● SCHRIFTLICHE AUFGABE A
Beantworte anhand des Textes zum Zweiradparken die folgenden Fragen:
(i) Bei welchem Unternehmen ist Eike Friedrichs tätig?
(ii) Ab wann dürfen Zweiräder in Berlin kostenlos auf Pkw-Parkplätzen abgestellt werden?
(iii) In welchem Jahr äußerte sich der Wissenschaftliche Dienst des Deutschen Bundestages zum Parken von Zweirädern auf öffentlichen Parkflächen?
● SCHRIFTLICHE AUFGABE B
Entnimm dem Text zum Zweiradparken wortgetreu den Abschnitt, der mit „Mobilitätsangebote.“ beginnt und mit „mit Mobilitätsprojekten.“ endet.

● VORLIEGENDER TEXT
Zweiräder rauf auf die Parkplätze
Eike Friedrichs ist Geograf und Mobilitätsexperte
bei der Nuts One GmbH in Berlin. Zu seinem Aufgabengebiet
gehören Konzepte und Pilotprojekte für neue (öffentliche)
Mobilitätsangebote.
Anke Borcherding ist wissenschaftliche Mitarbeiterin
am Wissenschaftszentrum Berlin für Sozialforschung (WZB).
Sie beschäftigt sich theoretisch und vor allem praktisch
mit Mobilitätsprojekten.
Zweiräder rauf auf die Parkplätze
Ab Anfang 2023 dürfen in Berlin Zweiräder mit und ohne Motor kostenlos auch auf Pkw-Parkplätzen abgestellt werden. Was rechtlich gesehen nur einen kleinen Schritt darstellt, könnte eingefahrene Routinen und gewohnheitsmäßige Rechte, die bisher zugunsten des Pkw ausfielen, aufbrechen.
Die Berliner Senatsverwaltung für Umwelt, Mobilität, Verbraucher- und Klimaschutz wagt einen Aufsehen erregenden Schritt und “erlaubt” ab 2023 das kostenlose Abstellen von Fahrrädern, E-Scootern, Lastenrädern und anderen motorisierten Zweirädern auf bisher den Pkw vorbehaltenen Parkplätzen.
Abgesehen davon, dass erste Stimmen handgreifliche Auseinandersetzungen zwischen Autoparkenden und Zweiradparkenden vorhersehen wollen, gibt es insgesamt sehr viel Lob für die konsequente Anwendung und Weiterentwicklung von Verkehrsregeln. Die Öffentlichkeit über geltende Verkehrsregeln zu informieren, ist im Berliner Mobilitätsgesetz explizit als ein Baustein genannt, um die Verkehrssicherheit zu erhöhen.
Rechtlich gesehen ist das Parken von Zweirädern auf öffentlichen Parkflächen ein alter Hut. Der Wissenschaftliche Dienst des Deutschen Bundestages schrieb dazu 2019 aus Anlass der aufgebrandeten Diskussion in einem nüchternen juristischen Stil:
“Sofern Straßen zum öffentlichen Verkehr gewidmet sind, gehört das Parken und Halten im Rahmen der Widmung zum Gemeingebrauch und ist damit grundsätzlich erlaubt (…). Der Gemeingebrauch umfasst auch das Abstellen von Fahrrädern (…). Eine Sondernutzung liegt in der Regel nicht vor, da das Abstellen von Fahrrädern meist verkehrsbedingt erfolgt”.

● ROHDATEN
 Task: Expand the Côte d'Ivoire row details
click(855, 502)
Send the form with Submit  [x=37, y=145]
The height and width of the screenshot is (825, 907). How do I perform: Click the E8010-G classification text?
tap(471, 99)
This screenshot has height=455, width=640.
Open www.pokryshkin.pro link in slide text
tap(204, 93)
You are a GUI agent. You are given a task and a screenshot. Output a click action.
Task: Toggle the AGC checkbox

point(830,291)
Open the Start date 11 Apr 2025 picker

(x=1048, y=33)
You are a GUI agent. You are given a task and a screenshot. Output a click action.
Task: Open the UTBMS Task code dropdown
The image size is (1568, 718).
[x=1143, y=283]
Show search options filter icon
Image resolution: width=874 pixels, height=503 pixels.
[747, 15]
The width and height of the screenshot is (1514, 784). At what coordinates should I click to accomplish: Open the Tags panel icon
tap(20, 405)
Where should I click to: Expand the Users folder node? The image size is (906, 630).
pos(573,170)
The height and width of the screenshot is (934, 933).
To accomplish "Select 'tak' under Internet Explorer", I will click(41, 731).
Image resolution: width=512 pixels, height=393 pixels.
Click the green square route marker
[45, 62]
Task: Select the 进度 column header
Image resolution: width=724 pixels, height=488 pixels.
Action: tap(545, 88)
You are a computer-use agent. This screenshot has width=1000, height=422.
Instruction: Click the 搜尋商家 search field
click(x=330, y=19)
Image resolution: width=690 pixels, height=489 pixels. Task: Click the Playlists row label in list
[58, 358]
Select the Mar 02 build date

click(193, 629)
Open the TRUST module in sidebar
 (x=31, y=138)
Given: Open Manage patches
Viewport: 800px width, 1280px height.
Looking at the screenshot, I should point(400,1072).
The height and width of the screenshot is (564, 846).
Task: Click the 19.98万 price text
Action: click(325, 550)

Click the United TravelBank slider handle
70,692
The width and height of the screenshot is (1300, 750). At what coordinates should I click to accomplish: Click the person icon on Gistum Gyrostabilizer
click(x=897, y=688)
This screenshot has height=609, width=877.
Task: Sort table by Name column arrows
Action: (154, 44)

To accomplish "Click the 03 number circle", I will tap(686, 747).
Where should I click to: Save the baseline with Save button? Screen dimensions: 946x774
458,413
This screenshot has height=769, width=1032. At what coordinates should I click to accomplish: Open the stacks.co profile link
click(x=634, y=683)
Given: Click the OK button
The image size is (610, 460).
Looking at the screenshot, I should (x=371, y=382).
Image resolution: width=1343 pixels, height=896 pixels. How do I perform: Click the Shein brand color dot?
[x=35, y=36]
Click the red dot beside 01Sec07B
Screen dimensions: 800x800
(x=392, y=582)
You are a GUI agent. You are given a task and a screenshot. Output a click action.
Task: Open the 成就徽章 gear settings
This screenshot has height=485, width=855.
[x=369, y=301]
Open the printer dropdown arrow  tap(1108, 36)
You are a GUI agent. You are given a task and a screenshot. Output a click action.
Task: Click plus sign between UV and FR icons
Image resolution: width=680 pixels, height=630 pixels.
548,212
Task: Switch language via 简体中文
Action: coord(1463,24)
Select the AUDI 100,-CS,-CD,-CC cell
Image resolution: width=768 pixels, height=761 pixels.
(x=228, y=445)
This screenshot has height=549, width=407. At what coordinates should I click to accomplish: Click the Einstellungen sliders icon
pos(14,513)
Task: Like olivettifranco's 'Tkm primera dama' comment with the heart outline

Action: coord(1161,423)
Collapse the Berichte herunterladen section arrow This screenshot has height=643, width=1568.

● LÖSUNG DER AUFGABE A
(i) Bei der Nuts One GmbH in Berlin.
(ii) Ab Anfang 2023.
(iii) 2019.

● LÖSUNG DER AUFGABE B
Mobilitätsangebote.
Anke Borcherding ist wissenschaftliche Mitarbeiterin
am Wissenschaftszentrum Berlin für Sozialforschung (WZB).
Sie beschäftigt sich theoretisch und vor allem praktisch
mit Mobilitätsprojekten.